• WHAT IS EXPECTED:
Give the lines between the one holding "You are a computer-use" and the one holding "[x=166, y=102]", inclusive, as a JSON list of strings with one string per line, omitting blank lines. Leave the pictures out of the answer.

• RECORD EXTRACTS:
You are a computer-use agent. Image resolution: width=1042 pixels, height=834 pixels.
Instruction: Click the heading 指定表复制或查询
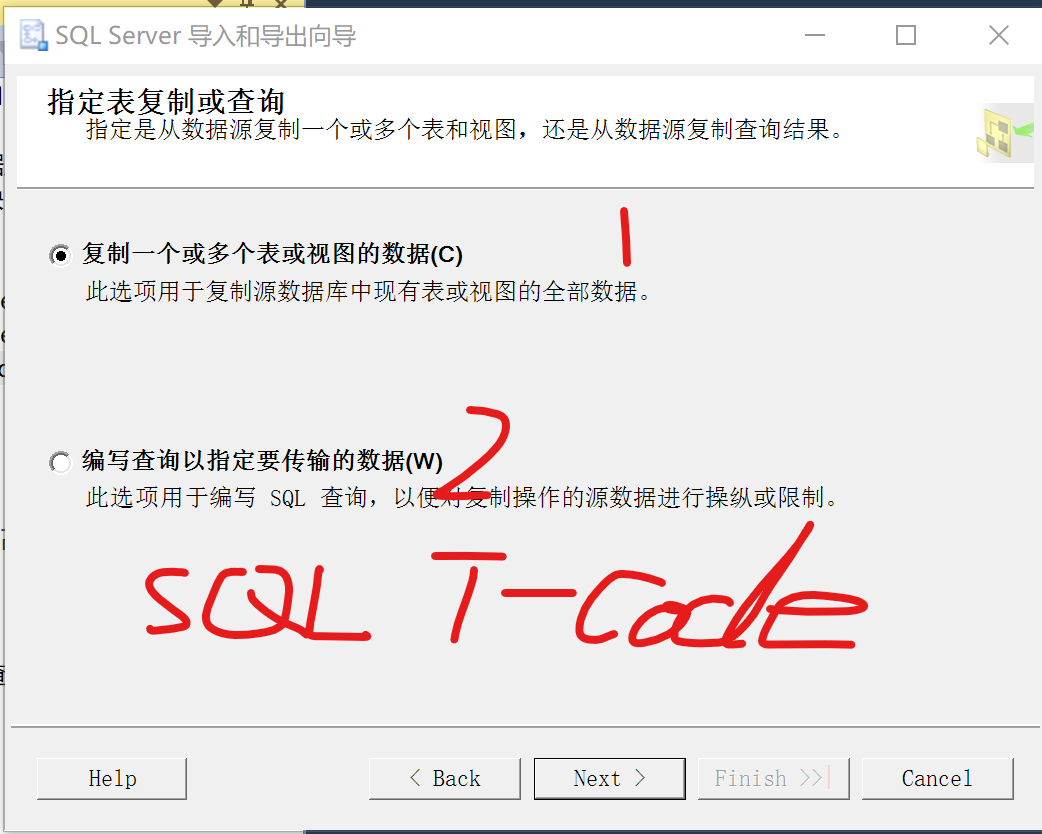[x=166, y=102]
...
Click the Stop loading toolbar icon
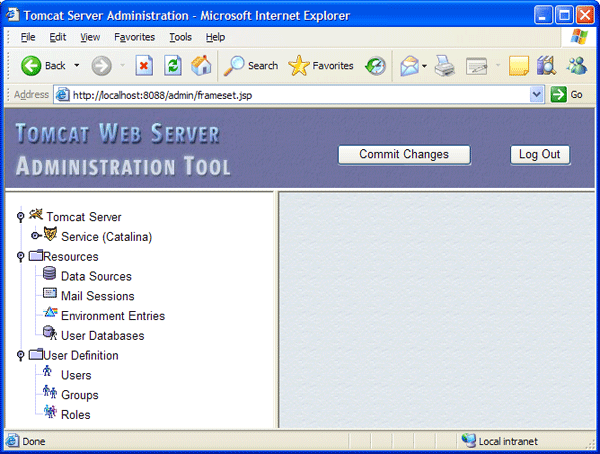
---
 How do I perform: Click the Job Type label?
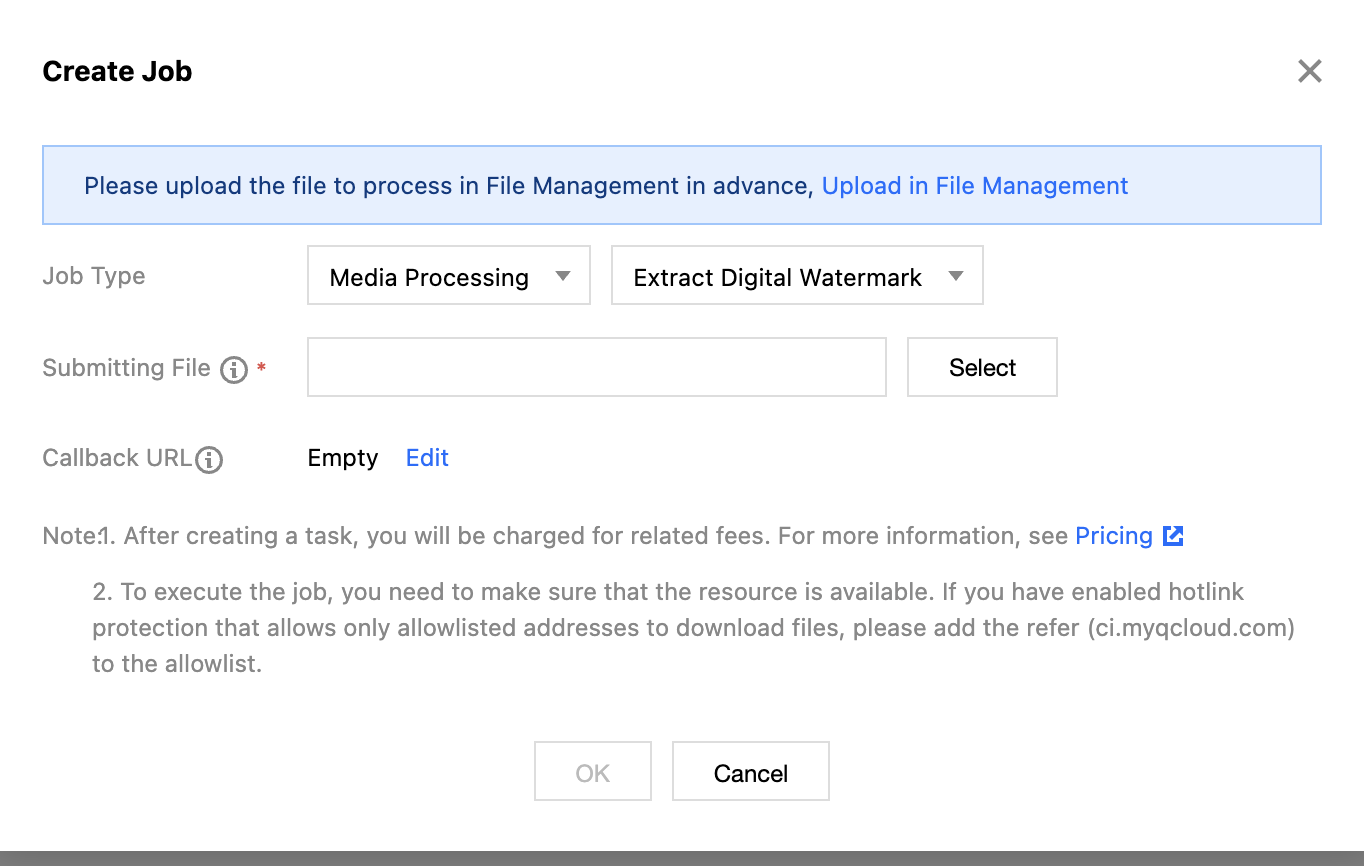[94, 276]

• RESULT OF THIS TASK:
[
  "You are a computer-use agent. Image resolution: width=1042 pixels, height=834 pixels.",
  "Instruction: Click the heading 指定表复制或查询",
  "[x=166, y=102]"
]